The one that survived was American Football, initially on Channel 4 and then moving around, now on BBC.  I stopped watching regularly after a year or two as my life got more busy (and I think the coverage perhaps stopped or thinned out heavily for a while) but most years the superbowl was broadcast to the UK and for quite a few years back then I would watch it live.  I went through more than a decade when I didn’t watch at all but took up again perhaps 10 years back, though only the superbowl each year as a sort of bizarre orgy of some beers and a strange solitary experience (J has zero interest in sport on TV: exposed to too much in her childhood she pleads).

It is solitary for me here in the UK but in another way it’s not: there’s a particularly chatty format to the US commentary on games, with two old wisecrackers swapping thoughts, reminiscences and gossip about the game and of course there are the reminders of a few (thousands) of people who have turned up to watch live often with placards and strange garb.  One is never truly alone watching NFL games I think!  Over the last few years first ITV (one of our terrestrial commercial channels) and now BBC have also created two very British commentary teams.  When it stopped I missed the duo ITV used, a Brit and a UK resident American expert: Gary Imlach and Mike Carlson and was sceptical about the trio of Mark Chapman (Brit, not an American footballer) with Jason Bell (US, ex-player) and Osi Umenyiora (British nationality(?) ex-superbowl winner twice) but they have become a wonderful, sometimes extremely funny, commentary team.

Anyway, I confess that I did stay up until 04.00 Sunday night.  I watch partly because it is a simply amazing spectacle and shows superhuman athletes playing a fantastically complex team game demanding not only incredible athletic skills of many sorts, but also enormous game intelligence to remember the huge team playbooks and the Byzantine rules.  However, I also watch because it can be enormously exciting but I know I watch partly because it gives me an insight into the USA.

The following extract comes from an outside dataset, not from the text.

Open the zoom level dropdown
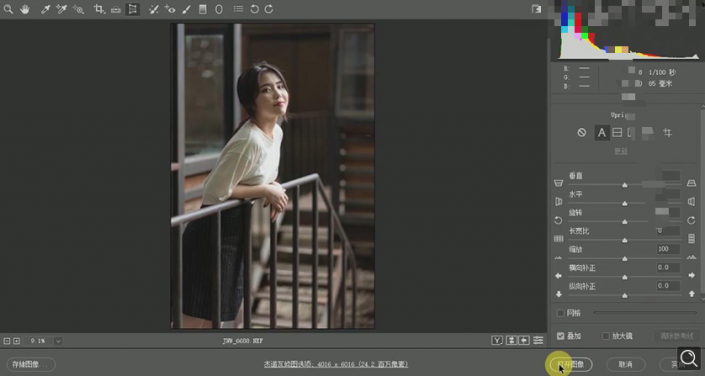This screenshot has height=376, width=705. (x=58, y=341)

And I need those just now!  One thing that intrigues me is that the US seems in some way so much in favour of a neocon interpretation of free trade and to have a deep mistrust of any levelling of the playing field by, for example, state funded health care making things better for those who are ill or disabled.  However, its NFL is built around very carefully structured rules that try to rebalance things so the team with the worst record at the end of the season gets the first “draft pick” of new players coming available and the superbowl winner and loser get the last and second last pick respectively.  Now that seems much better to me than the nakedly capitalist trading of players in football (at least in the UK) and in the cricket in the Indian Premier League where it seems that money wins with no re-levelling built in.  I think that does speak to a very different thread of thought and emotion in US culture. How can that be encouraged and the horrifying glorification of spending (half-time show adverts anyone?) and hyper-wealth discouraged, particularly in its effect on US political campaigning?

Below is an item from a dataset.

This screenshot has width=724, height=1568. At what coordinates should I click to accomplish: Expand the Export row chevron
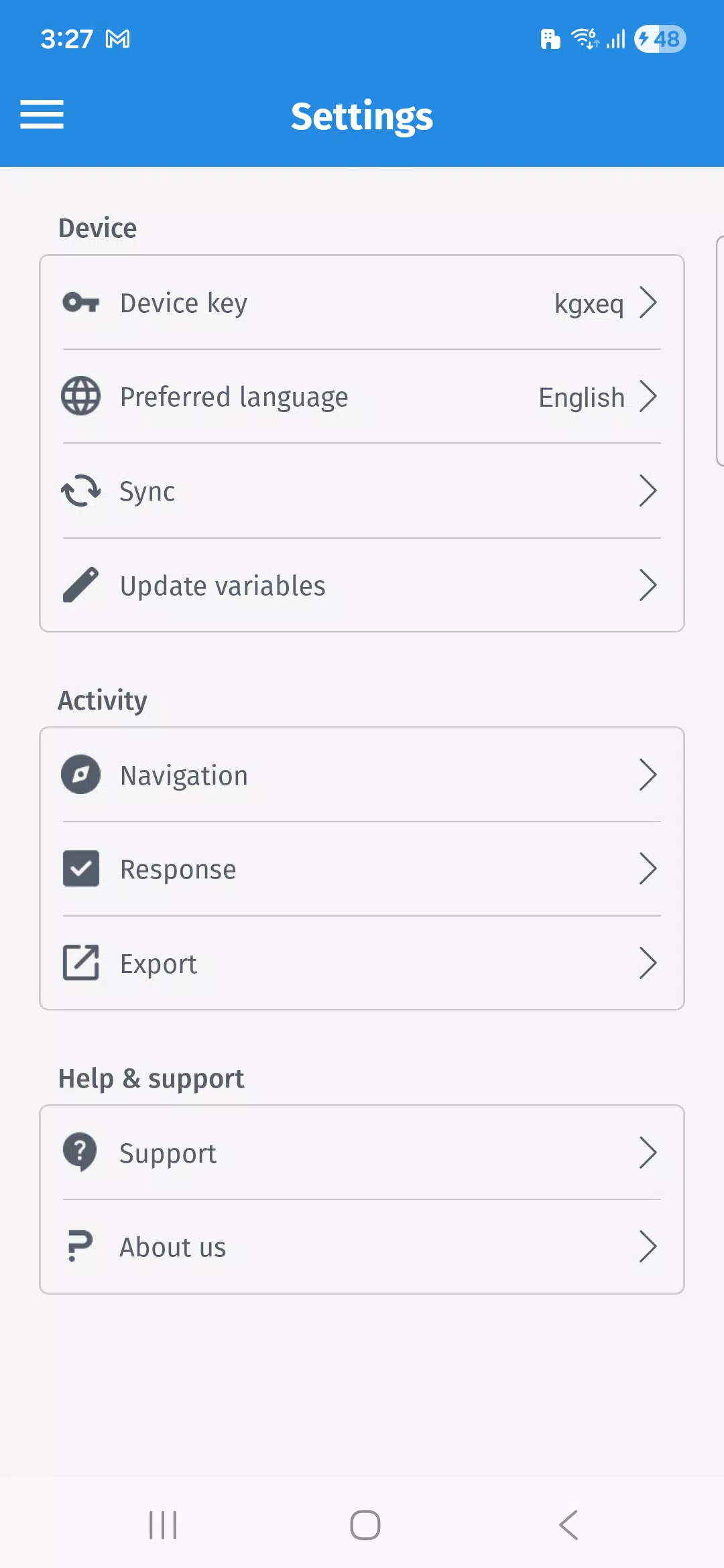coord(648,963)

Talking of the half-time show, I’m not really a Lady Gaga enthusiast but hooray for her for giving us part of Woody Guthrie’s anthem for collective commons “This land is your land“, I think Bruce Sprinsteen does it better than Lady Gaga but I am glad made her statement.

Last Monday night: another protest and it goes on

It’s Friday evening now and I’m tired but I feel a real wish, a need, to put this up here.

Monday (30/1/17) I worked from home.  I took an hour out to do the annual RSPB “Great Garden Birdwatch”, more on that over the weekend I hope.  Even without that, as the day drew on I had the familiar feeling that I had achieved less than I had hoped, less than I had planned to, arguably less than I needed to.  However, as the day wore on I learned that there was another protest in London, again against Trump, this time against his “Moslem ban”, his executive order barring entry to the US of anyone born in or having nationality of the now famous seven countries, all predominantly Moslem countries by religion.  (I’ll come back to being pedantically, meticulously, precise later.)

The protest was to be at 18.00 in Whitehall, the big road Downing Street joins, and as near as one can get to our Prime Minister as a member of the protesting public.  I knew I had to go.

So Toto and I set off for Whitehall.  Coming over Westminster Bridge the stream of people was thickening and the traffic diversions were in place so I locked Toto up safely and made my way toward the junction of Whitehall and Downing Street.  It was a longer way than it might have been as one of the cut throughs I would have used was blocked by a friendly policeman explaining to us that that was just for people working in that government building.  The crowd was thick where I did manage to join Whitehall and it was clear that, as with the Women’s march, police had underestimated the numbers and the speed with we would stifle Whitehall.  Cars, buses and delivery vans were trapped.  I was impressed by how friendly and tolerant their denizens were being: the bus passengers were decanted I think, and sent on their ways by foot to find new buses beyond the masses, and the others were simply trapped.

Can I do this?  Can I put a link to the Sun, that disgusting pretence of a newspaper?  Oh joy, I will, I can, because google lobbed it to me and the picture at the top gives a good sense of the numbers and the trapped bus.  Even the Sun can recycle truths sometimes I guess.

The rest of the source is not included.